Moving forward, the works of Gerschenkron (1962) and Schumpeter (1939) portrayed the banks as the main source of economic growth during the industrial revolution. However, the works of the above economists differ in various ways with the contemporary banking theories. The modern banking theories underline how the drive for growth and development is generated in the real economy, and although the banks provide various important services, they are auxiliary (Burhop 2006, p.44). Despite the downplayed role of the banks in the contemporary world, the works of Gerschenkron among other theorists place the banking sector as a major catalyst. Gerschenkron pointed out that the creative role of the banks, especially towards the catch-up problem, facilitated growth in Germany. The main argument is that most European countries failed to achieve growth in the 19th century due to poor banking coordination in industrial operations. After Britain had started the industrialization, other European countries failed to catch up as it was tough to raise the necessary resources.

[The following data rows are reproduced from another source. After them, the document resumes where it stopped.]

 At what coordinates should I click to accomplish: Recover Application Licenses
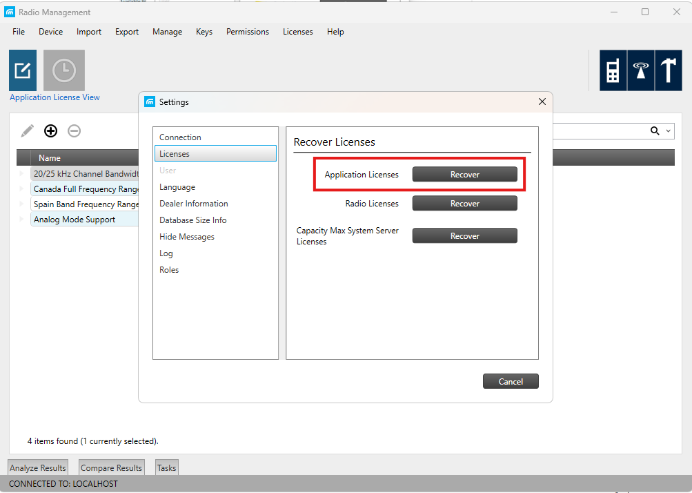tap(465, 175)
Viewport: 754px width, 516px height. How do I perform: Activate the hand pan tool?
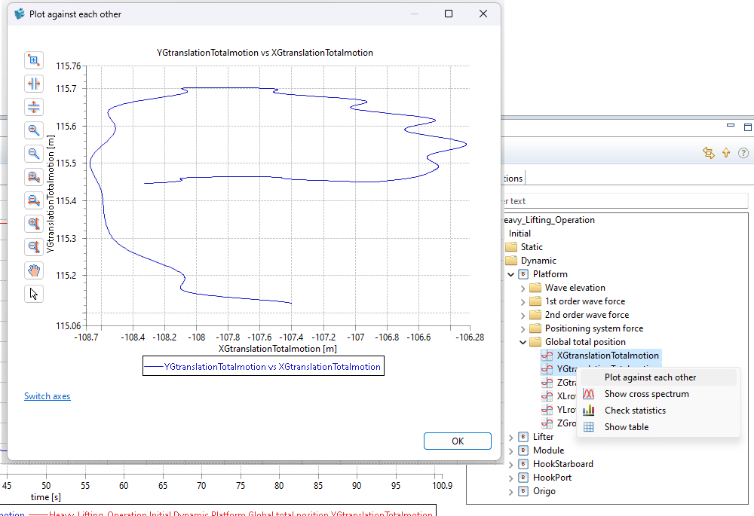pyautogui.click(x=34, y=270)
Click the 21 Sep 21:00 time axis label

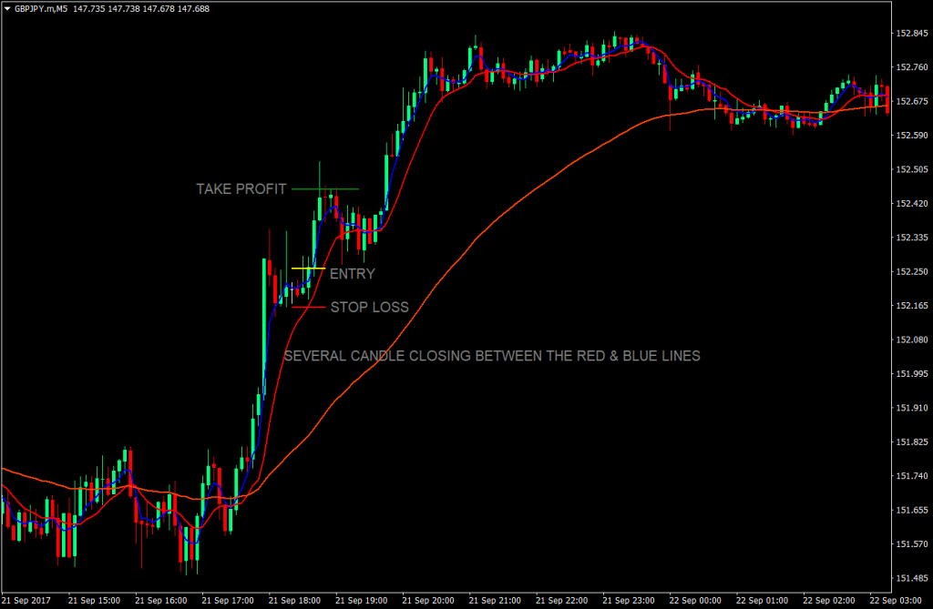[495, 601]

Nonetheless, for the banks to play a significant role in triggering industrialization, they had to have massive capital and adequate market power to be ready to sustain the coordination costs. Countries like Spain and Russia failed to industrialize because their banks did not experience the proper conditions to allow for coordination like in Germany. For example, the industrial credit banks in the Soviet Union were dispersed over the big country, remained small, and developed slowly. The Russian government also upheld tight control of the economic activities and limited the growth of banks. Hence, the failure of Italy, Russia, and Spain to industrialize until the late 1890s is related to the poor financial structure in the countries that did not allow for coordination (Fohlin 1997, p.207).


To sum up, despite the modern view of banks as secondary in triggering economic growth, they played a central role in initiating industrialization, especially in Germany. As argued by various economists, including Gerschenkron and Schumpeter, the banks in Germany played a major role in triggering its industrial revolution. Notably, the banks aided in the construction of railway lines which were a major driver of industrialization. Further, through the representation of the German banks in the supervisory boards, the banks were in a position to control the top managers. The close relationship between the banks and various companies made it easier for the banks to issue large amounts of investment capital as well as closely track the various investments. As a result, the unique relationship between banks and companies in Germany significantly activated the growth of industries.


Bolton, P., Da Rin, M., & Hellmann, T. (2002). Banks as Catalysts for Industrialization. Journal of Financial Intermediation. 11, 366-397.

Burhop, C. (2006). Did banks cause the German industrialization? Explorations in Economic History. 43, 39-63.

Edwards, J. (1996). Universal banks and german industrialization: a reappraisal. The Economic History Review (London). 49, 427-446.

Fohlin, C. (1997). Universal banking networks in pre-war Germany: new evidence from company financial data. Research in Economics. 51, 201-225.